I moved to Chicago in 2003 with my wife, Veronica, and two young daughters to take a job as a health policy professor at University of Chicago. My wife had trained as a pediatric clinical nurse specialist, and had just completed her doctoral coursework and was starting her dissertation.
No One Is Free From Harm: Discovering the benefits and gaps in Medicaid coverage for a disabled relative
A couple months later, my mother-in-law, Janice, died suddenly in upstate New York at age 64. She had been taking care of my brother-in-law, Vincent, in her home for nearly 40 years. Vincent has fragile X syndrome, the most common heritable cause of intellectual disability.
As happens in so many families, we had no real plan for how to take care of Vincent after Janet was gone. So we moved him into our spare bedroom. He weighed more than 340 pounds and had multiple health problems.
This changed our lives in many ways, and it changed my perspective. I learned that being economically privileged and having health policy expertise both helps and doesn't help in dealing with a challenge like this.
I remember thinking I'm going to financially bleed out with all the new expenses. He was so heavy that we needed to buy new furniture. We also had other new expenses, and he was hospitalized several times. But Medicare, Medicaid and Social Security absolutely saved our family. For all the spartan aspects of Medicaid, it gets the job done and rescued our family. Otherwise we would have been wiped out.
The first six months was terrible. But Vincent was gentle and was able to live in our house. He was great with our daughters, who were then 7 and 9, and our daughters did an amazing job with him. My wife Veronica had to drop out of her doctoral program and take care of him. The amount of time, attention, and heartache she has expended to take care of her brother—with all the phone calls, doctor appointments, major and minor emergencies—is pretty staggering.
Vincent now lives in a group home. There is a lot of money paid for his medical services. Meanwhile, social services such as weight management and nutrition services that could keep him healthy are drastically underfunded. Chicago has many experts on intellectual disability who could manage his care more effectively if they were empowered to do so. That would hugely benefit us. And it would probably benefit the healthcare system as a whole by preventing hospitalizations.
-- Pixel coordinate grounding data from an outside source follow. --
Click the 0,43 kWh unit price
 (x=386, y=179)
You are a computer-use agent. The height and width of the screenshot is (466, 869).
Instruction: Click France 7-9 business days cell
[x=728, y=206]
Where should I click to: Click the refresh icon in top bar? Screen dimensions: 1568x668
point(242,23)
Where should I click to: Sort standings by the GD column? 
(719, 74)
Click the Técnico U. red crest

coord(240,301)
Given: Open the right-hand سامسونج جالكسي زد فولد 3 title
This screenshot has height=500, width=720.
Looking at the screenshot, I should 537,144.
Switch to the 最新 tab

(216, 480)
I'm not sure how much I would trust the private Medicaid managed-care plans people like Vincent are typically assigned to. I would be suspicious the plan would limit access to the care that Veronica has carefully arranged for Vincent—without deploying greater resources or expertise.
We all want providers to do more for our state's most vulnerable residents. These providers, however, say the state of Illinois owes them a lot of money and underpays them. There's much validity to that complaint. Illinois ranks 47th in the nation for intellectual disability services.
Clearly, raising Medicaid reimbursement rates is essential. Beyond that, Illinois must step up its game and provide the kind of social services other states are now providing well. It probably requires a tax increase.
It's demoralizing to deal with such a low-functioning state bureaucracy, and to deal with high-functioning bureaucracies at healthcare organizations that don't always treat people well. These organizations have lost faith in the state. They aren't as kind to needy people because they aren't confident they will get paid properly for what they do.
As upper-middle-class people, we can provide things for Vincent that his friends and housemates and peers can't get. We take him on vacations. He joins us for dinners and other social occasions.
Many of his peers have outlived their family caregivers. Many are stuck living on a $60 monthly allowance that must cover everything from a dental copay to a McDonald's night out. It's painful to see such disparities based on who's connected to family members who can provide these niceties. It's also painful to see the ways Veronica and I are sometimes treated differently and better in the Medicaid office because we are white, professional people.
Vincent with Pollack's daughters, Hannah and Rebecca.
But Medicaid is a lot better than the stereotype people put on it, particularly in states that have implemented it well. The lives of people with intellectual disabilities have been dramatically improved by Medicaid, home- and community-based service waivers, and by the Americans with Disabilities Act. It's a quiet triumph of U.S. social policy.
One of the things Medicaid could do is work with families with disabled members to develop transition plans for when the primary caregiver dies. Medicare now pays for end-of-life consultations. Medicaid needs to do that for caregiver transition issues.
What I've learned that's most humbling is the role of gender in family caregiving. So many women like my wife put the world on their shoulders to meet their loved ones' needs. Veronica has made many sacrifices over many years. She's been quietly heroic. She's now back in school to become a medical social worker. I believe many other families will benefit from her hard-won experience.